Is there life left in the old Yahoo! dog?

Salim showed us around Yahoo! Brickhouse and also Yahoo!’s HQ in Sunnyvale (We couldn’t find Buffy anywhere) during Paddy’s Valley and the overall impression I got and I think others got too was that Yahoo! is a people company. They like people more and seem to understand them more than their competitors. When you think of Google, you think of them trying to remove people from every process and replacing them with an algorithm but with Yahoo! they seem to acquire companies and let them be, let them work the way they always work and help them where they can. Delicious and Flickr are fine examples.
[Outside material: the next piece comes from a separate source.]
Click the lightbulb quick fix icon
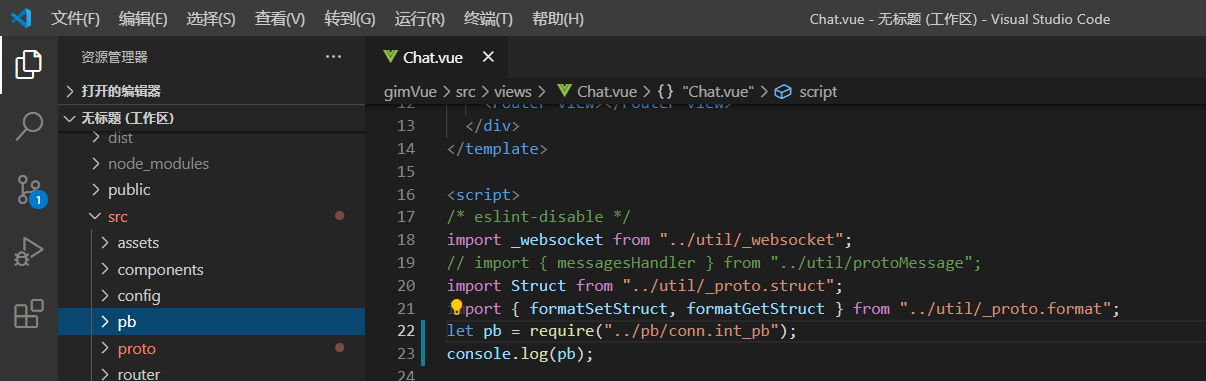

Owned by Yahoo! though we never really are forced to acknowledge this.

There’s been a lot of change in Yahoo! in the past few months with Jerry Yang coming back in and changing things around and a lot of dead wood has been removed. John Furrier thinks something is big on the way and Techcrunch reported that there could be a cull of 20% on the way. Google however is still giving us the best search experience around and their ad system (which I think is getting worse, not better) is still the best out there. According to the FT blog, the ad revenue generated from Google last quarter was more than Yahoo!, AOL and Microsoft‘s ad revenue combined yet Yahoo! properties get more traffic.
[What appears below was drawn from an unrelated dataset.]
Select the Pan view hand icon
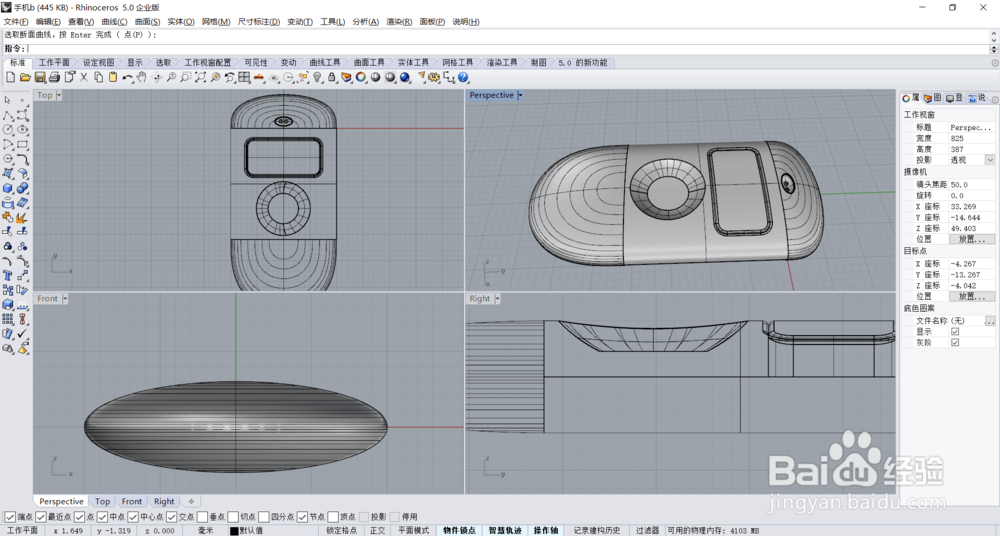 coord(142,77)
Yahoo! to me is the warmer, more friendly, tech company compared to Microsoft and much warmer than the entirely sterile Google. It would make sense to me for Yahoo! to work on all their sites and services that are very people centric. Yahoo! Answers shows how good they can be. There seems to be talk coming out of Yahoo! about them opening up their services. It would be great to see APIs for everything they have and allow people to create clever Mashups and of course give them an option of selling ads on these new services or if these services charge then have Yahoo! work as the merchant for the transactions. John Furrier also thinks they should join Open Social. They should be doing something on the social side and not letting Facebook et al get all the attention. Of all companies and with their mixed bag of offerings, they could do very well on the social side, either by opening up all their services so any social network can tie into them or create a platform for all their services. It seems odd that they are not there yet.

I have a fondness for Yahoo! as when I started surfing the net, they were the kings and it would be nice to see them make some kind of comeback while making the web better for me to traverse. There needs to be competition in the search space and in the ad space, maybe Yahoo! can get things sorted and compete in there.